◆ TASK STATEMENT: Find every line of the records that has "agent" and return it.

◆ DATA SHOWN:
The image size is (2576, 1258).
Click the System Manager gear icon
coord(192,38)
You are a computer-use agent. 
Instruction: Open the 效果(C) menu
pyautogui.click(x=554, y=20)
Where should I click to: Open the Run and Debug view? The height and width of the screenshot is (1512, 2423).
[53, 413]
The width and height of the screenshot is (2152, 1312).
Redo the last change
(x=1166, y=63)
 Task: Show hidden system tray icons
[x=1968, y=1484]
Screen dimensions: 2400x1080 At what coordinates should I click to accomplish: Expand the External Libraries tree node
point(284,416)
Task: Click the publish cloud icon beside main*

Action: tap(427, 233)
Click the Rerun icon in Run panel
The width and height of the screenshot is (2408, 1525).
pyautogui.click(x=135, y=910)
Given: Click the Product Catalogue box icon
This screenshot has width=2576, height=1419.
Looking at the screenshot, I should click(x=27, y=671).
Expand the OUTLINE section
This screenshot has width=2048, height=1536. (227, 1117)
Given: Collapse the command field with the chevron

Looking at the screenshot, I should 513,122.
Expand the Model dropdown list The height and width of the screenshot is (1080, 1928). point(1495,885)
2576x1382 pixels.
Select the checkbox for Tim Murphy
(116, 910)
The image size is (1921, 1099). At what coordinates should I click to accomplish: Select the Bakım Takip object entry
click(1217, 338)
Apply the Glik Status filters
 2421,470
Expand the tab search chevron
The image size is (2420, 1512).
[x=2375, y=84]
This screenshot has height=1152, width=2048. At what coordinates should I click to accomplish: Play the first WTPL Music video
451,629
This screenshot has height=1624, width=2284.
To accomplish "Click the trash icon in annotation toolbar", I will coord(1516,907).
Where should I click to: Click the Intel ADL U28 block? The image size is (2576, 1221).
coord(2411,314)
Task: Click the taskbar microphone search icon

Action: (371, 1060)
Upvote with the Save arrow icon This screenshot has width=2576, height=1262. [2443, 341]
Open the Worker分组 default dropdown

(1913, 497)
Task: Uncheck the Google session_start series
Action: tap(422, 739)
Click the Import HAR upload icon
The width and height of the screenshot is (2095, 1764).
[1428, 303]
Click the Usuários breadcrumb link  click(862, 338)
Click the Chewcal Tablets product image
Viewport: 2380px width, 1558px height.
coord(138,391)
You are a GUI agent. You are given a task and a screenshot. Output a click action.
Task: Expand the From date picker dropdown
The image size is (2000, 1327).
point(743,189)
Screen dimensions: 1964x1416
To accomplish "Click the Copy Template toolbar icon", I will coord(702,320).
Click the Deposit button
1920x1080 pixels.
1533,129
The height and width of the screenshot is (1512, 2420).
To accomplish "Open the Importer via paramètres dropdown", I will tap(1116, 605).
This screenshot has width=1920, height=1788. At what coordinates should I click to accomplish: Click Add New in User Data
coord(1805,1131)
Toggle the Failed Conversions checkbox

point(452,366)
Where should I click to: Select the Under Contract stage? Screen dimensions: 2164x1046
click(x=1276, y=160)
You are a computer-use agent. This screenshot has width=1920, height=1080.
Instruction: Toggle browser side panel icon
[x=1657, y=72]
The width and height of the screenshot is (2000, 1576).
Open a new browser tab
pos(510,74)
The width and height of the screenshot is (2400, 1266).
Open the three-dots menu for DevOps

◆ ANSWER TO THIS TASK:
You are a computer-use agent. 
You are a GUI agent. You are given a task and a screenshot. Output a click action.
You are a computer-use agent. This screenshot has width=1920, height=1080.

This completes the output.